Unless his hyperloop were framed as rapid-transit for the hyper-rich, it would
be quite a departure for Musk to succeed in an area that benefits the "common
man".

------
ojosilva
Future-proof public transportation needs to steer away from the word "mass" as
much as possible.

Mass transit, of any kind, is doomed by increasing security risks and
vulnerabilities. Its strict timetables and geographic scopes are incompatible
with a world that is now connected, 24/7 and mostly wants to move away from
big urban centers.

We need more _shared_ or individual transportation instead. Cars, planes and
pods that are efficient and low cost. That's the only way humanity can scale
and better adapt to the planet while freeing people that want to desperately
break away from 9 to 5, rush hour and suburbs.

------
alexandros
Couldn't finish this. It started off badly by calling the hyperloop "vacuum-
powered". First, it's not even vacuum sealed (just low air pressure), and
second, how can something even be powered by the vacuum? Are we just throwing
terms around for effect here?

Then, the author continues with more material errors. The hyperloop/tunnel
combo apparently "requires a hard reboot" of the modern city. No it does not.
The whole point is that it is tunnels underneath the modern city.

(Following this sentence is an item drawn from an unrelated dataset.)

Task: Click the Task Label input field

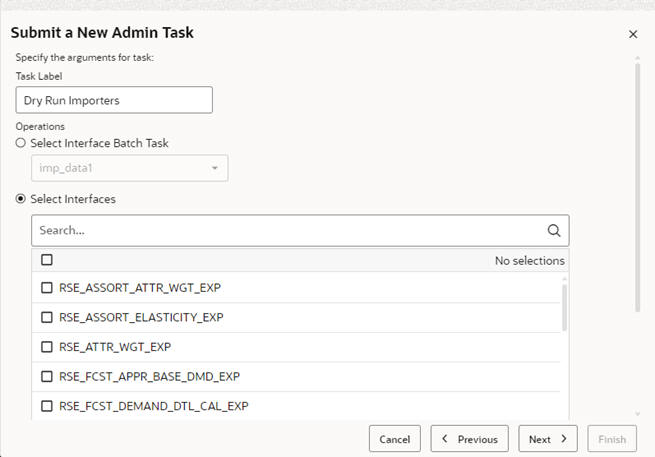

Finally, it starts mentioning ambitious projects that didn't work, such as the
Concorde. Yes, people have tried things that failed before. And then it talks
about putting more money into Amtrak, when Musk's prime concern has been how
slow and expensive the high-speed rail project in CA has been, precisely
because of how hard it is to get land rights. Getting around existing
commitments of surface land is the whole point of tunelling!

As far as I was able to read, not a single mention that Musk has been able to
take two or three other previously considered impossible tasks and bring them
to completion. Call me a fanboy if you will, but at least my fanboyism is
evidence-based.

It seems the author's point is "Let's never fund anything else speculative
ever again". What's that network you're using to blast this tripe straight to
my eyeballs right now? The inter-what? Who ever funded that waste of money?
Why didn't they just fund the post office a little more?

The fact that we've lost faith in humanity's ability to improve things by
taking on large, ambitious projects, even if some, even if most, will fail,
saddens me every day. It doesn't prevent me from trying to make the world a
better place though, and I hope nobody else was discouraged by low-quality,
knee-jerk thinking like this, either.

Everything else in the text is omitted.